Directions =>
(A) Quote the case summary word for word, from "Introduction" up to and including "with deportation-related instructions.".
(B) Put the rows into a numbered list, from the first row up to and including the line with "[x=251, y=37]", leaving out blank lines.

Text segment =>
■ ■ ■ ■ ■ ■ ■

United States v. Quezada-Atayde: Fifth Circuit Clarifies that Oral Adoption of the PSR Satisfies the Pronouncement Requirement for Special Supervised-Release Conditions

United States v. Quezada-Atayde: Fifth Circuit Clarifies that Oral Adoption of the PSR Satisfies the Pronouncement Requirement for Special Supervised-Release Conditions

Introduction

United States v. Quezada-Atayde, No. 24-20570 (5th Cir. Aug. 6, 2025) concerns an appeal by Cesar Quezada-Atayde, a Mexican national convicted of illegal re-entry under 8 U.S.C. § 1326(a). Although he received a within-Guidelines custodial sentence of 24 months, the dispute before the Fifth Circuit centred exclusively on two special conditions of supervised release placed in the written judgment:

  • Continuous reporting to U.S. Immigration and Customs Enforcement (ICE) and compliance with deportation-related instructions.
  • Obtaining work authorisation from ICE.

At the sentencing hearing the district court did not read these conditions verbatim. Instead, it confirmed that the defendant and counsel had reviewed the Presentence Investigation Report (PSR) and then “adopted” the PSR in open court, referencing “any additional conditions as noted in the appendix of the PSR.” Quezada-Atayde asserted on appeal that the written judgment therefore “expanded” the oral sentence, violating the long-standing “oral pronouncement rule.”

■ ■ ■ ■ ■ ■ ■

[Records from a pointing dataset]
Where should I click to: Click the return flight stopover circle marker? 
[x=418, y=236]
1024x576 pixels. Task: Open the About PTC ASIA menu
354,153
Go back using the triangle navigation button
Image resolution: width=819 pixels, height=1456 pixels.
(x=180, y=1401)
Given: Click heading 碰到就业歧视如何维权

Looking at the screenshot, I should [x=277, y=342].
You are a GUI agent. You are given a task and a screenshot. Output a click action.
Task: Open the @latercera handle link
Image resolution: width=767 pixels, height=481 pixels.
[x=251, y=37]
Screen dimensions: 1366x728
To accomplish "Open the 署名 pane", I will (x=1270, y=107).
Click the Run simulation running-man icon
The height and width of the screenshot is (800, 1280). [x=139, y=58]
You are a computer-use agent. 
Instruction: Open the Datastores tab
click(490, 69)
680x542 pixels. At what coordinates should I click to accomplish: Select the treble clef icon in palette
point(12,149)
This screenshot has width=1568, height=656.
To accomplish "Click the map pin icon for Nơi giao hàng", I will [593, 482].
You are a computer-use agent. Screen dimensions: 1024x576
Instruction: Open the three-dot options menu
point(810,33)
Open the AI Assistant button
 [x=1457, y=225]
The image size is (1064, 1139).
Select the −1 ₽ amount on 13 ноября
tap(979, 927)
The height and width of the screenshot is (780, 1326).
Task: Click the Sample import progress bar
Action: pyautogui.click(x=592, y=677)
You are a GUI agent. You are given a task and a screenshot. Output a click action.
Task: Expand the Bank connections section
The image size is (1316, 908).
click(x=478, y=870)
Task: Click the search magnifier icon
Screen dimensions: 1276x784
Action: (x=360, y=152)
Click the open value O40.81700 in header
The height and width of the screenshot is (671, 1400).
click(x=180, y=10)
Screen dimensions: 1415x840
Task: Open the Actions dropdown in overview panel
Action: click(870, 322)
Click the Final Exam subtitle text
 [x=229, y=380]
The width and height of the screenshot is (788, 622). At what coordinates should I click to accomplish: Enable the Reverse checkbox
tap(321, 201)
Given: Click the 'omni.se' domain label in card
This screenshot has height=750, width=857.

■ ■ ■ ■ ■ ■ ■

Answers to the exercise =>
(A)
Introduction

United States v. Quezada-Atayde, No. 24-20570 (5th Cir. Aug. 6, 2025) concerns an appeal by Cesar Quezada-Atayde, a Mexican national convicted of illegal re-entry under 8 U.S.C. § 1326(a). Although he received a within-Guidelines custodial sentence of 24 months, the dispute before the Fifth Circuit centred exclusively on two special conditions of supervised release placed in the written judgment:

  • Continuous reporting to U.S. Immigration and Customs Enforcement (ICE) and compliance with deportation-related instructions.

(B)
1. Where should I click to: Click the return flight stopover circle marker? 
2. [x=418, y=236]
3. 1024x576 pixels. Task: Open the About PTC ASIA menu
4. 354,153
5. Go back using the triangle navigation button
6. Image resolution: width=819 pixels, height=1456 pixels.
7. (x=180, y=1401)
8. Given: Click heading 碰到就业歧视如何维权
9. Looking at the screenshot, I should [x=277, y=342].
10. You are a GUI agent. You are given a task and a screenshot. Output a click action.
11. Task: Open the @latercera handle link
12. Image resolution: width=767 pixels, height=481 pixels.
13. [x=251, y=37]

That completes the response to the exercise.